━━━━━ Okuma parçası ━━━━━
GÜNEŞ DİLİ KURAMI
Viyana’dan Gelen Dosya
Türkçe’nin yabancı sözcüklerden arındırılması ve gerçek değerinin ortaya çıkarılması çalışmalarının yoğun olarak sürdüğü günlerde, 1935 yılında, Atatürk’e Viyana’dan bir dosya gönderilir. Gönderen Doktor Phill H. Kvergiç’tir. “Türk Dillerinin Psikolojisi” başlıklı ve o güne dek yayınlanmamış bir çalışmayı içeren dosya, Atatürk’ün ilgisini çeker ve incelenmesi için Dil Kurulu’na gönderir. Dil bilimciler, çalışmanın bilimsel yeterlilikten yoksun olduğuna karar verir. Ancak, Atatürk’ün üstelemesiyle incelemeye alırlar. Naim Nazım, Hasan Reşit ve Abdülkadir İnan’ın yer aldığı bir kurul kurulur. İşte “Güneş Dil Kuramı” bu kurul tarafından oluşturulur.
━━━━━ Veri kesiti ━━━━━
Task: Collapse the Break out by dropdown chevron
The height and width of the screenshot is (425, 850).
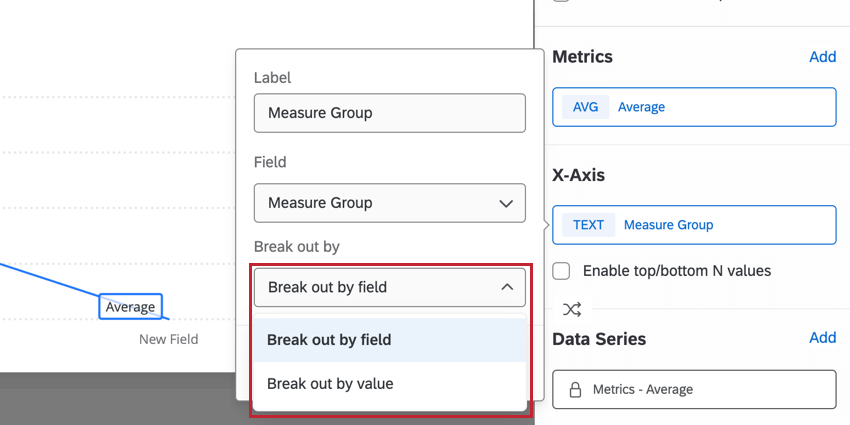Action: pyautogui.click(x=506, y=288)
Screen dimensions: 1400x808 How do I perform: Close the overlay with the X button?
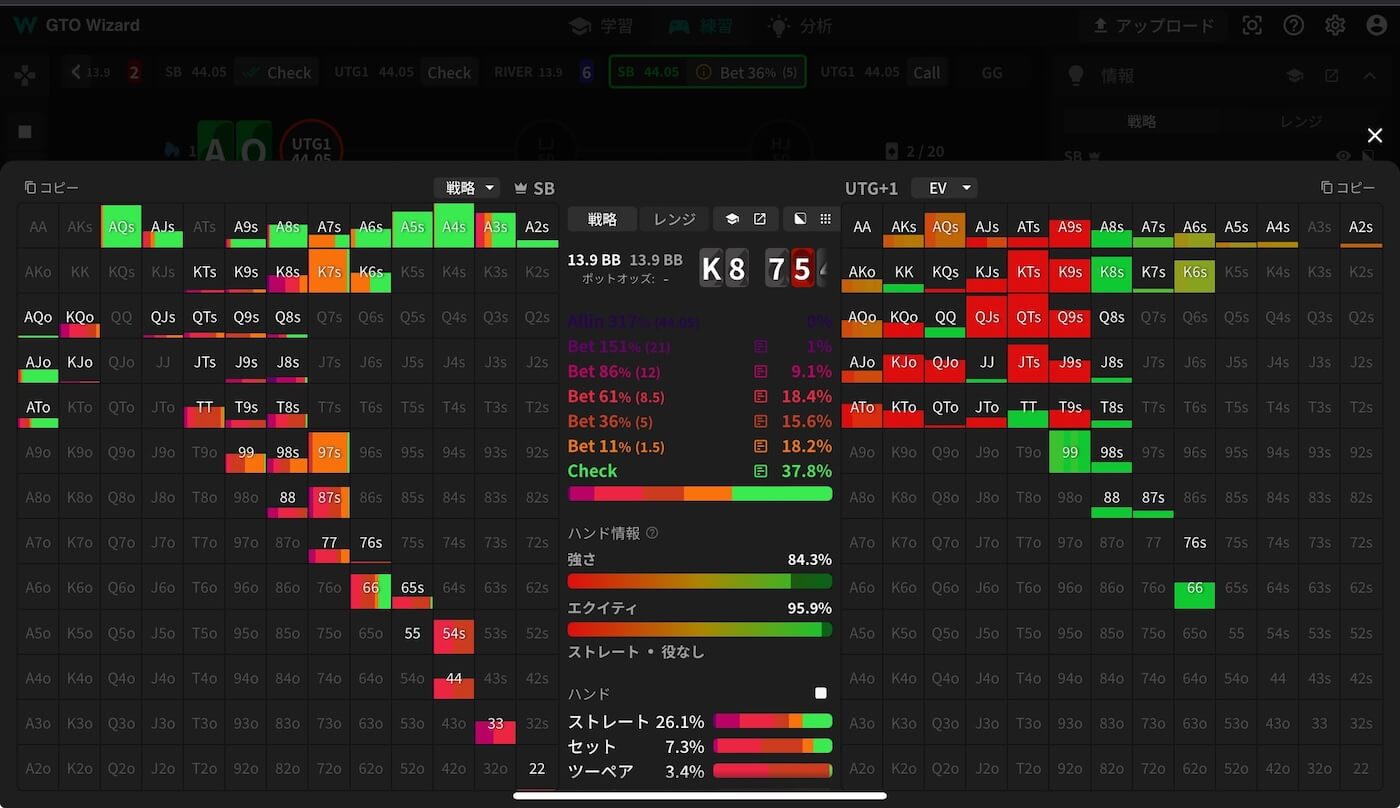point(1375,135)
━━━━━
━━━━━ Veri kesiti ━━━━━
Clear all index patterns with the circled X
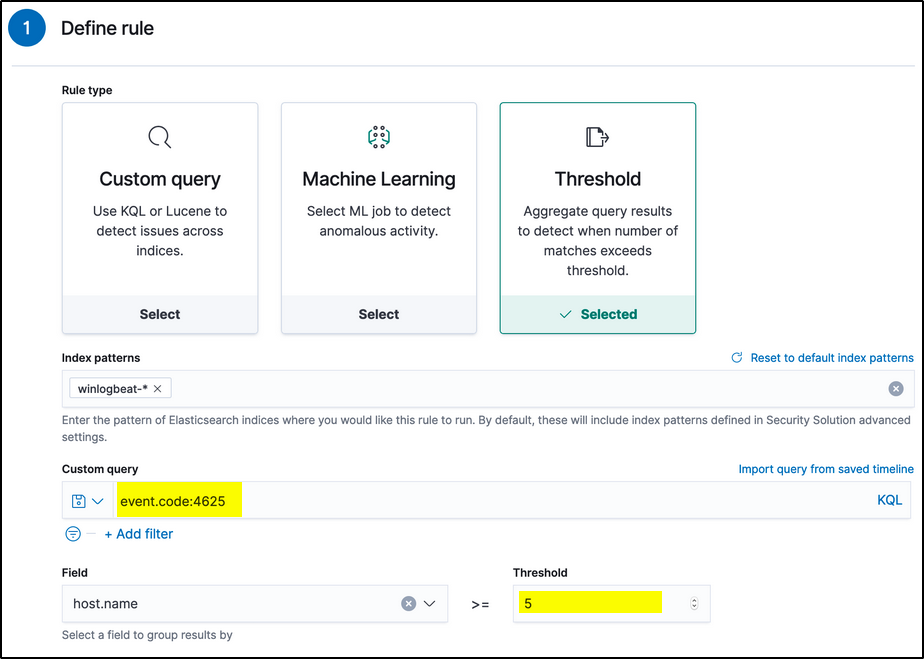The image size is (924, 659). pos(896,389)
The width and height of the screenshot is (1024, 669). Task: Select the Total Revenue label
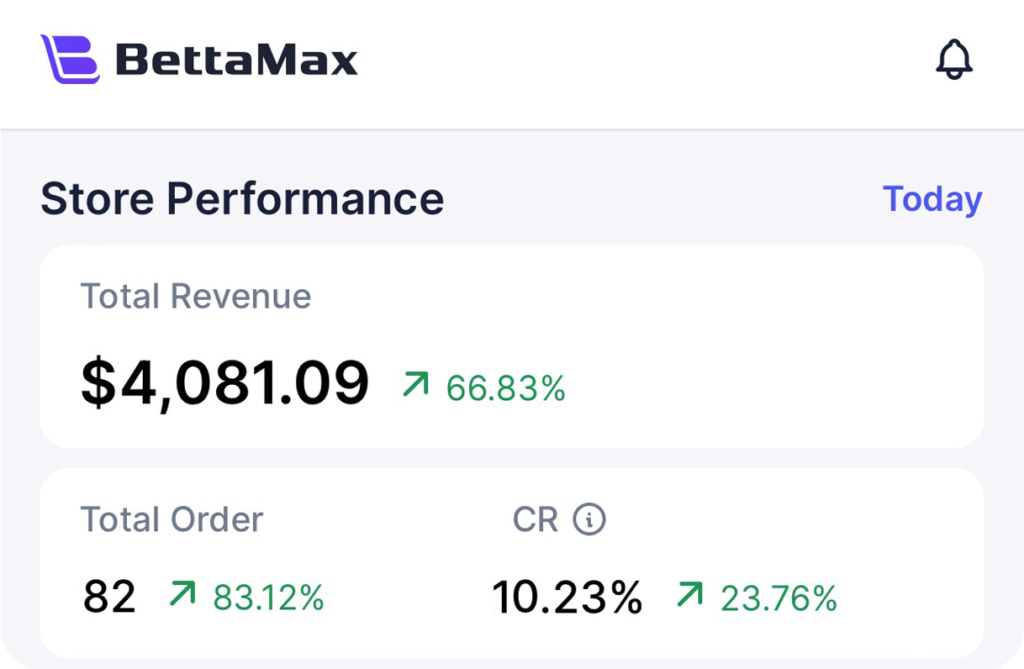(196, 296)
━━━━━
§ **Sorun**
Güneş Dil Kuramı metnine göre aşağıdaki soruları yanıtlayın.
(a) Viyana'dan gelen dosya Atatürk'e hangi yılda gönderilir?
(b) Dosyadaki çalışmanın başlığı nedir?
(c) Kurulda hangi kişiler yer alır?

§ **Doğru sonuç**
(a) 1935 yılında.
(b) "Türk Dillerinin Psikolojisi".
(c) Naim Nazım, Hasan Reşit ve Abdülkadir İnan.